Well, I anticipated that, so I do initialize the storage for the numpy array as 
numpy.uint8 and have confirmed that the data in the array returned by the 
function which creates it remains numpy.uint8, so it should "only" be ~100MB 
(indeed, the .na file into which I tofile it is 85,430 KB, just as it should be 
for a 10800 x 8100 array of uint8 elements).  And the ax.imshow statement 
doesn't (directly) cause the crash (but I don't know that it isn't making 
either a float copy or an in-place conversion of the array).  So, AFAIK, right 
up until the statement:

canvas.print_figure('HiResHex')

the data being imaged are all numpy.uint8 type.

> really need 
> all that resolution?  

Well, there's the rub: I fancy myself a fractal "artist" and I have access to 
an HP DesignJet 500ps plotter with a maximum resolution of 1200 x 600 dpi.  For 
the size images I'm trying to make (I'm hoping to go even bigger than 36" x 
27", but I figured that as a good starting point) even I regard _that_ 
resolution as too much - I was thinking of 300 x 300 dpi (which is its "normal" 
resolution) as certainly worthy of giving a try. :-)

> If you do, you will probably have to
> get a much 
> more capable machine.  

Possible, but I was hoping to generate at least one "proof" first to determine 
how hard I'd need to try.

> Otherwise, you need to knock down
> the size of 
> that array before trying to plot or otherwise manipulate
> it.

Forgive me, but I'd like a more detailed explanation as to why: I have ample 
(~35 GB, just on my built-in disc, much more than that on external discs) 
harddisc space - isn't there some way to leverage that?

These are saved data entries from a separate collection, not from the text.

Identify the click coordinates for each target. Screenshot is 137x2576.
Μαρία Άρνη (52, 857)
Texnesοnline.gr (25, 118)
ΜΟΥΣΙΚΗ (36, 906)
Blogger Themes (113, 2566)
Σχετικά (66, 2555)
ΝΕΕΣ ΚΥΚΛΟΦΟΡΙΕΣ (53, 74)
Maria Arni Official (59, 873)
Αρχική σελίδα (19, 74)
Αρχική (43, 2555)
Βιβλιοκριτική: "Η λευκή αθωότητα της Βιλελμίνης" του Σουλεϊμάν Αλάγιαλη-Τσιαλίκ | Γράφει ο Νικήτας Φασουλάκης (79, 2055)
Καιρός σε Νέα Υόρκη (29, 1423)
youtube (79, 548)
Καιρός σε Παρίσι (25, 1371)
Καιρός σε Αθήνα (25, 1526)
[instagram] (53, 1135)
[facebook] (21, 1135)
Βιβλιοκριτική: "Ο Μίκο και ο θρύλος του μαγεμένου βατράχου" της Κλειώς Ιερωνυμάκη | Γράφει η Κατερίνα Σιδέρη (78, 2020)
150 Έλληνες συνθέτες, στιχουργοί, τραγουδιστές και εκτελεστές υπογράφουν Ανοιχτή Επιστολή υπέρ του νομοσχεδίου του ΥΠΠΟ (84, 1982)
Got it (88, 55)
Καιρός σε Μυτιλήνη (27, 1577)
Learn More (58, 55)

> With respect to imshow, probably you can get it to handle
> larger images 

Again, imshow doesn't appear to be the culprit (contrary to my original subject 
line), rather it would appear to be canvas.print_figure.  (While I'm on the 
subject of canvas.print_figure, isn't there some way for MPL to "splash" the 
image directly to the screen, without first having to write to a file?  I 
didn't ask this before because I did eventually want to write the image to a 
file, but I would prefer to do so only after I've had a look at it.)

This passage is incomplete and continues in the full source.